# JOB:
Reproduce verbatim the lines from the one with "has width=1400, height=847." up to and including the last line of the records.

# TASK INPUT:
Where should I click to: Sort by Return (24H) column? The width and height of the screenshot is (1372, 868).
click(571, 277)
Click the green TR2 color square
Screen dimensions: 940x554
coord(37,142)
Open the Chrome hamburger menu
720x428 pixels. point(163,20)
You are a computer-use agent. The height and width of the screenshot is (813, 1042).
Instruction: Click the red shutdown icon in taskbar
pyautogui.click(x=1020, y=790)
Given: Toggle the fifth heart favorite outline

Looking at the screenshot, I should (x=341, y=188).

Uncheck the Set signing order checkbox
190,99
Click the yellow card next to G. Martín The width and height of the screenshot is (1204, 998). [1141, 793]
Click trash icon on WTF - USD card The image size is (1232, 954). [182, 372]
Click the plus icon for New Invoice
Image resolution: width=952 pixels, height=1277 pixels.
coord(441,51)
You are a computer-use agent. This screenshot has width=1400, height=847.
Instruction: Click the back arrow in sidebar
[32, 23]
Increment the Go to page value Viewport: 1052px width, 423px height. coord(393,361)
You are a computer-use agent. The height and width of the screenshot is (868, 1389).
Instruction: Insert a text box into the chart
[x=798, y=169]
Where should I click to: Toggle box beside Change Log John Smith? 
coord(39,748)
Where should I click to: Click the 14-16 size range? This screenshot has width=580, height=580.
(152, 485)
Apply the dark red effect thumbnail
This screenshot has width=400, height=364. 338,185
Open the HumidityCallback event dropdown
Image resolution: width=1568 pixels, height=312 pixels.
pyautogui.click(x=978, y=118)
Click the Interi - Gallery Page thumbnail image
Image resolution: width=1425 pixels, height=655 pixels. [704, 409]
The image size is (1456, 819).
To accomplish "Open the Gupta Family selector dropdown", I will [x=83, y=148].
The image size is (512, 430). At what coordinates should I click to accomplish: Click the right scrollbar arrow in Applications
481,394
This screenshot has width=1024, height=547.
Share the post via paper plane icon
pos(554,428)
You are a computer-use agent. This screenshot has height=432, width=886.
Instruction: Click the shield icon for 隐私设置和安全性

# ANSWER BELOW:
You are a computer-use agent. This screenshot has width=1400, height=847.
Instruction: Click the back arrow in sidebar
[32, 23]
Increment the Go to page value Viewport: 1052px width, 423px height. coord(393,361)
You are a computer-use agent. The height and width of the screenshot is (868, 1389).
Instruction: Insert a text box into the chart
[x=798, y=169]
Where should I click to: Toggle box beside Change Log John Smith? 
coord(39,748)
Where should I click to: Click the 14-16 size range? This screenshot has width=580, height=580.
(152, 485)
Apply the dark red effect thumbnail
This screenshot has width=400, height=364. 338,185
Open the HumidityCallback event dropdown
Image resolution: width=1568 pixels, height=312 pixels.
pyautogui.click(x=978, y=118)
Click the Interi - Gallery Page thumbnail image
Image resolution: width=1425 pixels, height=655 pixels. [704, 409]
The image size is (1456, 819).
To accomplish "Open the Gupta Family selector dropdown", I will [x=83, y=148].
The image size is (512, 430). At what coordinates should I click to accomplish: Click the right scrollbar arrow in Applications
481,394
This screenshot has width=1024, height=547.
Share the post via paper plane icon
pos(554,428)
You are a computer-use agent. This screenshot has height=432, width=886.
Instruction: Click the shield icon for 隐私设置和安全性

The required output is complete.